Cynics will suggest that the pro-western unrest in Ukraine has been timed to coincide during the Olympics (Russia’s coming out party) when the Russians would be less likely to condone aggressive suppression methods.
The security situation worsened in Kiev as violent protests escalated, including demonstrators reportedly kidnapping policemen; the killing of up to 70 people and allegations that violent unrest has occurred in 16 cities. Both sides escalated the street confrontations.
Euronews reported all incidents of new unrest have been in cities west of the Dniepr. The east, it reported, remains calm.
The Ukrainian electoral map from the February 2010 presidential election helps put the protests in perspective. The oblasts west of the Dniepr River, except Carpathia, voted for Yulia Tymoshenko. The River divides Kiev in half. Most districts in Kiev voted for Tymoshenko. However, all the oblasts east of the Dniepr, including those in Crimea, voted overwhelmingly for Yanukovych.

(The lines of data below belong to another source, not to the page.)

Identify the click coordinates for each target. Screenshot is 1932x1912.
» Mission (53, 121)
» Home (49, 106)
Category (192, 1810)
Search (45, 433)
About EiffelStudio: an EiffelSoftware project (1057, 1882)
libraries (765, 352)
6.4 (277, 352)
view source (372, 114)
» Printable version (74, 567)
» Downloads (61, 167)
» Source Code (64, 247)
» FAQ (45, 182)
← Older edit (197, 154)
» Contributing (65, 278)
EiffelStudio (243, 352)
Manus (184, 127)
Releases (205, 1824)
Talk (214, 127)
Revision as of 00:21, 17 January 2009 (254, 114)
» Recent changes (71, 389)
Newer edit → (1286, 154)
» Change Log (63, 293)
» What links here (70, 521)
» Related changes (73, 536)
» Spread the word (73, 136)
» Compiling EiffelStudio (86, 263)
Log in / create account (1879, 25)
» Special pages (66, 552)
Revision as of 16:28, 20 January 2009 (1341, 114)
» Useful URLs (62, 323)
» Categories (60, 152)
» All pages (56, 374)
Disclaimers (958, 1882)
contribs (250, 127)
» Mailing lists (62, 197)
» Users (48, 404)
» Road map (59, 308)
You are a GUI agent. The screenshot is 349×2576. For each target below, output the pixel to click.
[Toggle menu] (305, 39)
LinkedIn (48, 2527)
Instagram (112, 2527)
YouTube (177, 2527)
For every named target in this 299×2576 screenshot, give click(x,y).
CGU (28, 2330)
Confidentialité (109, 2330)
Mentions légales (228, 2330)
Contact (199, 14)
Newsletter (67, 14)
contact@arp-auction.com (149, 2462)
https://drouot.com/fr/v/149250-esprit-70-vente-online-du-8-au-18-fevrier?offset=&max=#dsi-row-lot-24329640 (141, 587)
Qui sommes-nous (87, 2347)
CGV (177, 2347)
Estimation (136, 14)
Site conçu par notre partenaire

When the votes were counted, Yanukovych won clearly, which means the pro-Russian Ukrainians turned out to vote in larger numbers than the pro-Western Ukrainians. The election was close, but the point is that it showed the profound polarization or bifurcation of Ukraine. That raises a question: where are the pro-Russian Ukrainians in the demonstrations? Central Kiev is on the east bank of the Dniepr River in Yanukovych territory, but his supporters have remained at home, almost certainly under orders.
Russia has many mechanisms for manipulating events in Ukraine, most of which it has not applied. For example, one pressure point is Ukraine’s reliance on imports of Russian oil products to keep its vehicles running, according to the US Energy Information Administration.
If you look at the map, above, Sochi, site of the 2014 Winter Olympics, is roughly where the Washington Post logo is on the bottom right of the graphic. I suspect that as the Olympics draw to a close, so will the protests as Russia calls a time out.